Will has had good mornings the past few days, but his afternoons have been difficult.  I was expecting the same today, but after a 3 1/2 hour nap, he got out of bed and spent the next 3-4 hours up again.  He sat in his wheelchair, read some of the many letters and cards that have been sent, and opened some packages.  Today was my mom’s birthday, so we decided to watch a movie tonight with her and Will was even able to stay awake for most of it.

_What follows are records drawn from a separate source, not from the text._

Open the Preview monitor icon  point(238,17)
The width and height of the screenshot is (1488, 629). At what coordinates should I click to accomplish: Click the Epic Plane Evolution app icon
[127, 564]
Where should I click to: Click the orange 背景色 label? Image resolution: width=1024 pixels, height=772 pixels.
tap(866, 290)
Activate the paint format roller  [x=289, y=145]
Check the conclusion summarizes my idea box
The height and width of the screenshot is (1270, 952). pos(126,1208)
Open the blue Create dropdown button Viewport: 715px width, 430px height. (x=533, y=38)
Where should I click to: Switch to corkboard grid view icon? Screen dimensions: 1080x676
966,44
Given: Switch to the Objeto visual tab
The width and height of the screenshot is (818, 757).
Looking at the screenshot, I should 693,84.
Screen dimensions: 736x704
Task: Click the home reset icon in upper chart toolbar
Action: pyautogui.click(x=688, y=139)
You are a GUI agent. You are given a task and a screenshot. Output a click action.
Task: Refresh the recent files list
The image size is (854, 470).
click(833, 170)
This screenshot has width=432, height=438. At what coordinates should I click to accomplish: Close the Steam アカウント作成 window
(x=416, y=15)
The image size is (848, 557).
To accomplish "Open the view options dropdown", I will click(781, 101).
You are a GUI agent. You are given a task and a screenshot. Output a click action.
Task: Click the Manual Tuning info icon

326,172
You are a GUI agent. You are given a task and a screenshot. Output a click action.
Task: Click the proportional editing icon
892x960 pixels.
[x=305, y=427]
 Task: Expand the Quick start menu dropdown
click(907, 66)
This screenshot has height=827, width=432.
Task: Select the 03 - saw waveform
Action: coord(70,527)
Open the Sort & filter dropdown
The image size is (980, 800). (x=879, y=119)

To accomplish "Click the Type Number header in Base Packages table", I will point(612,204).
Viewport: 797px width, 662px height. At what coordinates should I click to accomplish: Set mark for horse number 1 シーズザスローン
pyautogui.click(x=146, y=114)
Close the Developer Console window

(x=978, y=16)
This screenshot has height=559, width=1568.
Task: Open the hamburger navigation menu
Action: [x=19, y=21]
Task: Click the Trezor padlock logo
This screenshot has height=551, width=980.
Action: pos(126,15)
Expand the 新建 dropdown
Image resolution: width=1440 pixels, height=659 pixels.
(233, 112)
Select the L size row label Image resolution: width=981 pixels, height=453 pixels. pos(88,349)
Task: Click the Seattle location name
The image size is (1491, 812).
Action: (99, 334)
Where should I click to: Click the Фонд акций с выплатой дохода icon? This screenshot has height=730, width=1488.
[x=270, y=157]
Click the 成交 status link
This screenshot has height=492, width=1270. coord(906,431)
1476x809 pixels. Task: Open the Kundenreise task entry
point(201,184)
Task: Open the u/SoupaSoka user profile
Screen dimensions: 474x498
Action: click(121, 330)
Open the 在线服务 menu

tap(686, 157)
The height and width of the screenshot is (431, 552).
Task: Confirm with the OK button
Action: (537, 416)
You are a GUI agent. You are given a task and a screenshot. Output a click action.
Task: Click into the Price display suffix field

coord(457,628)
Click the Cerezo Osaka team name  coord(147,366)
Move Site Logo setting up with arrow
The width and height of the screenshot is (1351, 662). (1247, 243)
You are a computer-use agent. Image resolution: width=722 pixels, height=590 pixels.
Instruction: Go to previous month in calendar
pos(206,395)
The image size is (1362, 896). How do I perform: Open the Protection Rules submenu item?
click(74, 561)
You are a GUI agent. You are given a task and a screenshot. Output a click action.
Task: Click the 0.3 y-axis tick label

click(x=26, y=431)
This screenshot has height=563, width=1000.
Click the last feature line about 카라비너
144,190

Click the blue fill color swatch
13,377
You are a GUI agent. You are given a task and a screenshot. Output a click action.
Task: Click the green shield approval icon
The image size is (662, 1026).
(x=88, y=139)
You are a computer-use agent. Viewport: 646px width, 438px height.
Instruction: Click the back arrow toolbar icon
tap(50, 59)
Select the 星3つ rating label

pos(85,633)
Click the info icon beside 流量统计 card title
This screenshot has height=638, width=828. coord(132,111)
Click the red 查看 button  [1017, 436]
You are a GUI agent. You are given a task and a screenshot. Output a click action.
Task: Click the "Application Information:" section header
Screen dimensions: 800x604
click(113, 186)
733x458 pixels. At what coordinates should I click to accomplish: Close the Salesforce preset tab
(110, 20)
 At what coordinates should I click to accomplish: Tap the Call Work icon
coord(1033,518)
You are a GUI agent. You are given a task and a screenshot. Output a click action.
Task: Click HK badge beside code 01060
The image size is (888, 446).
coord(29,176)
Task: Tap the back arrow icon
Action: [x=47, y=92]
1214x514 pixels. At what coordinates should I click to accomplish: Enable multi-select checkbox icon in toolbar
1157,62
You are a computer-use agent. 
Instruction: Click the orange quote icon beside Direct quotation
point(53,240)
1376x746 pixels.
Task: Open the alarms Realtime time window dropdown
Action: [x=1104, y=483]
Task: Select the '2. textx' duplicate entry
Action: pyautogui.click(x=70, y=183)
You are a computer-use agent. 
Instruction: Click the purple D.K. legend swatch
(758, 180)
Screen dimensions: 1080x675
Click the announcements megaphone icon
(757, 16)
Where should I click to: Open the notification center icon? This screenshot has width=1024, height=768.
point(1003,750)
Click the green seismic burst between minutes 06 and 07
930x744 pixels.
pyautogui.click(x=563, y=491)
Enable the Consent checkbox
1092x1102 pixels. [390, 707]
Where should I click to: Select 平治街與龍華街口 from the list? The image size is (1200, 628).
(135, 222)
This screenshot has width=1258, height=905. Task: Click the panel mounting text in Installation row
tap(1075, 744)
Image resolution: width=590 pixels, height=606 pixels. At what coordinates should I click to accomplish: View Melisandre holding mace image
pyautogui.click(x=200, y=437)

I don’t want to jump ahead of myself here, as I was quickly reminded of the seriousness of the situation when Will would try to reposition and would grimace or call out in pain.  His pain is still quite intense, and the situation we face has not changed.  But, today was an incredible day and I could not be more thankful for it.  It was a day that left my heart full.

5 Comments

  1. Bethany
    May 4, 2013

    Rejoicing with you for a good day! Praying for many more. Am smiling so proudly and gratefully as I read your post.

    Reply
  2. Ryan
    May 3, 2013

    I could imagine every beautiful moment as I read your post Angie. It was wonderful and brought me joy. Thinking of you guys every day.

    Reply
  3. David Dark
    May 3, 2013

    Deep, serious thanks for telling us about it <raises hands in telepathic, solidarity, we-are-with-thee(s) gladness. Love to you both from the Dark 5.

    Reply
  4. Sarah Corey
    May 3, 2013

    Spring in the valley is the best! What a beautiful report of God’s grace! A refreshing time for you, Will, and for your mama! It’s a glimpse of how God longs to be gracious to you, and delights to show you compassion! Every remembrance of you is with praise, rejoicing, and prayers.

    Reply
  5. Connie Garrett
    May 2, 2013

    Will , you probably do not remember me by name, but I am Connie Garrett, Emily Garretts’ (Scanlon) mother. We live in Paris. I have been following Angies updates, and asking about you whenever I see someone who knows you . Todays posting of a better day, is wonderful to hear! God is good! Barbara and I share a birthday, and we have one coming up soon, on May 16th. I haven’t seen her lately, but whenever I do, I will give her a hug from me to you! Stay strong and I pray for you and Angie, and for more days like today! I wake up every morning,thinking about you and your wonderful family. This is hard, but you are blessed with such a loving, and supportive wife and family! You all are on many prayer lists, and those prayers will continue!!!